Toch bestaan er alternatieven. Participatieve Garantiesystemen (PGS) bijvoorbeeld, zijn vormen van kwaliteitscontrole die vertrekken vanuit vertrouwen, samenwerking en transparantie. In plaats van top-down inspecties, draait een PGS rond wederzijds leren, bezoeken tussen boeren, en betrokkenheid van de gemeenschap. Boeren, consumenten en andere korteketenspelers bouwen samen aan een systeem dat niet enkel controleert, maar ook verbindt en versterkt.
Een PGS is misschien niet de oplossing voor alles, maar het is wél een teken van een cultuurshift: weg van wantrouwen en papierstapels, op naar samenwerking en gedeelde verantwoordelijkheid.
Het is tijd voor een eerlijker beleid. Laat ons investeren in begeleiding, niet in bestraffing. Laat ons bioboeren ondersteunen met eenvoudige tools, met vertrouwen, en met ruimte om te doen waar ze goed in zijn: zorg dragen voor de aarde. Laat ons ook de standaard voor gangbare landbouw verhogen, en biologische landbouw niet langer opzadelen met onevenredige lasten.

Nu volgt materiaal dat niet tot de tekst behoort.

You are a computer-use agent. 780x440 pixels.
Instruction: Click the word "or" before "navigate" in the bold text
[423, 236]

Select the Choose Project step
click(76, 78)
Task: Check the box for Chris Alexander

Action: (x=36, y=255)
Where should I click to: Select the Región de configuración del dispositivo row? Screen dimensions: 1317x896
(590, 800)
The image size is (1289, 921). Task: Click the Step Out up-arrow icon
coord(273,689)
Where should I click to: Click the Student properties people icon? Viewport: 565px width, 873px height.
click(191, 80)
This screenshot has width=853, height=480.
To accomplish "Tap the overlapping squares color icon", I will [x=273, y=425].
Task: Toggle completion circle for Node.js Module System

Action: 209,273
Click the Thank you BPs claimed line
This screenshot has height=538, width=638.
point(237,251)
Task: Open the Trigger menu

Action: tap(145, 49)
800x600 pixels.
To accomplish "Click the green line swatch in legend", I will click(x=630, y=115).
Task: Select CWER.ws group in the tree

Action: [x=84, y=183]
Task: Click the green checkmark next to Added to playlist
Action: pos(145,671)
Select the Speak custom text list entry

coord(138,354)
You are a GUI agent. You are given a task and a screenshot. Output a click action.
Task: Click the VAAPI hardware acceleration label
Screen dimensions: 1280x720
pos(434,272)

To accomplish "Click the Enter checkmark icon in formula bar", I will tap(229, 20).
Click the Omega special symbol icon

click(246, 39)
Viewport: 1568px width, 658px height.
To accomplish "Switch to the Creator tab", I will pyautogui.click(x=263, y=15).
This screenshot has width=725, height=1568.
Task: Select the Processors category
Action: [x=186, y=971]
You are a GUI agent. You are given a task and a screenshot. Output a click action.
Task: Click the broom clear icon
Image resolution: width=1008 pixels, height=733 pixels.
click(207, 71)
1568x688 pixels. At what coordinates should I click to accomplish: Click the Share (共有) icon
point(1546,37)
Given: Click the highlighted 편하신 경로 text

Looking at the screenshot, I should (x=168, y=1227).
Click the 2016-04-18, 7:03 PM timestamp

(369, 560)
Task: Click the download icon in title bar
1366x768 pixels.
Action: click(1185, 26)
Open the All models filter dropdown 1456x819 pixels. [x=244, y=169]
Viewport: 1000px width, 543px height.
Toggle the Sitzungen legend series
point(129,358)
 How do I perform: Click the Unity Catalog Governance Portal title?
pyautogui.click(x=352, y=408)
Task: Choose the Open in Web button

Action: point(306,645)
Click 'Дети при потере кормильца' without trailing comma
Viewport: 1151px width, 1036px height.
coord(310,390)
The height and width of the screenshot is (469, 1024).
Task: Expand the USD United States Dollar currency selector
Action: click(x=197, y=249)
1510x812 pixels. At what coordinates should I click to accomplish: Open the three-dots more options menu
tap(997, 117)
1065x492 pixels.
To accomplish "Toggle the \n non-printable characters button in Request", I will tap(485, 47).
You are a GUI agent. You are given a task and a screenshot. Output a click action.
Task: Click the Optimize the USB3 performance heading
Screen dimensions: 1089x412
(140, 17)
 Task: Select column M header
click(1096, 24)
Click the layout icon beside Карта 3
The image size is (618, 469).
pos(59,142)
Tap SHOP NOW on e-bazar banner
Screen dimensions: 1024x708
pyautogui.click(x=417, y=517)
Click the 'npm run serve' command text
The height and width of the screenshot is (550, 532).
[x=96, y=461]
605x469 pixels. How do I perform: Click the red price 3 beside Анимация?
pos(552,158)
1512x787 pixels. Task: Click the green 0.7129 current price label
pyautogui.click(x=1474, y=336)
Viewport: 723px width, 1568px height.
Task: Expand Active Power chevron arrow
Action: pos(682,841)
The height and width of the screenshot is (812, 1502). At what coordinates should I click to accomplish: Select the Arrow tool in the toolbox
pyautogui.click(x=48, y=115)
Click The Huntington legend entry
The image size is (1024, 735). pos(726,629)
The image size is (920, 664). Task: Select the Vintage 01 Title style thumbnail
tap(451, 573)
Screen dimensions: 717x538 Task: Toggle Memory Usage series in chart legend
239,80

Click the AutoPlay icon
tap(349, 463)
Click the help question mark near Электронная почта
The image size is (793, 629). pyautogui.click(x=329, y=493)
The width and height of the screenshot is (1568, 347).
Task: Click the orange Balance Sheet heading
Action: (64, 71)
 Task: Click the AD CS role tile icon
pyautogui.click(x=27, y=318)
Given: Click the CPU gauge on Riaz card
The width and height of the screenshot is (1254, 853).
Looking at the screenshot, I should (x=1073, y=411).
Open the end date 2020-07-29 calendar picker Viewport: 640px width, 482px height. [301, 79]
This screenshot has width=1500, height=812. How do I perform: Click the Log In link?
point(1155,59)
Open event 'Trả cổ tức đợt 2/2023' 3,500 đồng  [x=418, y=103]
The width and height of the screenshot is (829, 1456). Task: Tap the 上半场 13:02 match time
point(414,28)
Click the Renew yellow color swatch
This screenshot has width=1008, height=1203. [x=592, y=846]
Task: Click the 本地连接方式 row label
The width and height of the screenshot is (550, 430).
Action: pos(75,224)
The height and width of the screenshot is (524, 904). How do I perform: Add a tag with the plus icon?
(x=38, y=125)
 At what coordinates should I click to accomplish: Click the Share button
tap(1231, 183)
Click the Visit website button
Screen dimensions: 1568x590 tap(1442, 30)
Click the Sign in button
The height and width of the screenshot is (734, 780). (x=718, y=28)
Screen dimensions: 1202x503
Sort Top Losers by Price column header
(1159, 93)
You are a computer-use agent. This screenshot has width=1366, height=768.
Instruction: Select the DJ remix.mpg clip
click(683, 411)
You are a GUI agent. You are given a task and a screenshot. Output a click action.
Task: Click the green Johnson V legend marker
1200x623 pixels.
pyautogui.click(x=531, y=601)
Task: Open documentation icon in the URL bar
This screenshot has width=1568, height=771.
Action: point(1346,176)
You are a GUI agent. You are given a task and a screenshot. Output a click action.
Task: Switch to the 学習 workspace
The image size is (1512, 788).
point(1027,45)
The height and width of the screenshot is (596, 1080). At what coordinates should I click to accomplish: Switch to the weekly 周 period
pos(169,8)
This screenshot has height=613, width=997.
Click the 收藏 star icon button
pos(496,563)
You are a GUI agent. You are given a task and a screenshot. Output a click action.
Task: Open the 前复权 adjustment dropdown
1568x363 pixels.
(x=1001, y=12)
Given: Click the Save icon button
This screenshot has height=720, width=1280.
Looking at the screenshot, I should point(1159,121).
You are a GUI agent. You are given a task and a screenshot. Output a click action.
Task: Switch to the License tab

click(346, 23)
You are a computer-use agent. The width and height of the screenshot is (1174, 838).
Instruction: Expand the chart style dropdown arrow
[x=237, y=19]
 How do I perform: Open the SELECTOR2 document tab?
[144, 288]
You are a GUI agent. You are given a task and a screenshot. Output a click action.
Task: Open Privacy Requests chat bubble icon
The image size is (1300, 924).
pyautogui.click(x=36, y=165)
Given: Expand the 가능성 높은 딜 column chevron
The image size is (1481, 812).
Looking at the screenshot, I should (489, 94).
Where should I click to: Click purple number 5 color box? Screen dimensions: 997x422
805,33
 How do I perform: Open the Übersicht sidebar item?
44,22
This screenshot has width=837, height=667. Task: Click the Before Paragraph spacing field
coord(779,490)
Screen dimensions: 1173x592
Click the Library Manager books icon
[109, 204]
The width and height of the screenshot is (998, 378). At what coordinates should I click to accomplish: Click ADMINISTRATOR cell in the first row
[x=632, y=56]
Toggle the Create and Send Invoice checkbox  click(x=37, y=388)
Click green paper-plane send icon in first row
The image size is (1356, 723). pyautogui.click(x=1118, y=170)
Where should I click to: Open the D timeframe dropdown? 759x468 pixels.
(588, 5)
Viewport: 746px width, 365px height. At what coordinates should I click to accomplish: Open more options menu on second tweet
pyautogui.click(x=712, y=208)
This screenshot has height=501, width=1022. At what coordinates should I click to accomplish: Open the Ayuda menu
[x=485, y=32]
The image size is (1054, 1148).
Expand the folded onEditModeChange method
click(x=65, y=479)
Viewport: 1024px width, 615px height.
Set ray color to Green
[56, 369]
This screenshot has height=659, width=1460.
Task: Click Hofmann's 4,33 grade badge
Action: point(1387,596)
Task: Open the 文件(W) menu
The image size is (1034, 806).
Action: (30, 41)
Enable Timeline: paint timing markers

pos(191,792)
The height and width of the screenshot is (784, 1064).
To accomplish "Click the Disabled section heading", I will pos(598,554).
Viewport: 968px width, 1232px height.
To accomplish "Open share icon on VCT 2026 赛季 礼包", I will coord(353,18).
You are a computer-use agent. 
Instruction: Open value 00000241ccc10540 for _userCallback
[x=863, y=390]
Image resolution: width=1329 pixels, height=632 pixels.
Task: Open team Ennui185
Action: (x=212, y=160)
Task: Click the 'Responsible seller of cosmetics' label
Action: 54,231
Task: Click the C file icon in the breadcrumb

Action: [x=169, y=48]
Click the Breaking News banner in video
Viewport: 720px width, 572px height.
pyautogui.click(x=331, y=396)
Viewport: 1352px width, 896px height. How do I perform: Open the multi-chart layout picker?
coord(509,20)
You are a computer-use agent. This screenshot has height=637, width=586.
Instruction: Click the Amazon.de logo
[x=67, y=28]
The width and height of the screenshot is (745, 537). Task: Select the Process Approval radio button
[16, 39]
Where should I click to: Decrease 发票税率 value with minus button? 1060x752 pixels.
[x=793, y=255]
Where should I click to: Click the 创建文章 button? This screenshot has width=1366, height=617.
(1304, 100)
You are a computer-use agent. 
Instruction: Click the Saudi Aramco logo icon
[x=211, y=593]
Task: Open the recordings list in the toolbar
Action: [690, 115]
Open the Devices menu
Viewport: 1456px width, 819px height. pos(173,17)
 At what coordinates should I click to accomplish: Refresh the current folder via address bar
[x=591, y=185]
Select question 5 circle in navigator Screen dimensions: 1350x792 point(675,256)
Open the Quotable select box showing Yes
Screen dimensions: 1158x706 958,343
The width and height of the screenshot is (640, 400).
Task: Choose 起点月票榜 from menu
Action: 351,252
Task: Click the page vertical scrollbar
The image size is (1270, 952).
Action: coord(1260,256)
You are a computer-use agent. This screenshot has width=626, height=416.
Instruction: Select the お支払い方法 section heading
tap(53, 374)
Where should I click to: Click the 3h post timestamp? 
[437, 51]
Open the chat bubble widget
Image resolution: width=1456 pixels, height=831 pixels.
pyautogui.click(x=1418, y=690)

En bovenal, laat ons als burgers, als consumenten, als beleidsmakers de keuze voor biologische landbouw erkennen voor wat het is: een moedige stap naar een gezondere toekomst. Geef deze boeren de ademruimte die ze verdienen. Niet omdat het label dat vraagt, maar omdat onze aarde dat nodig heeft.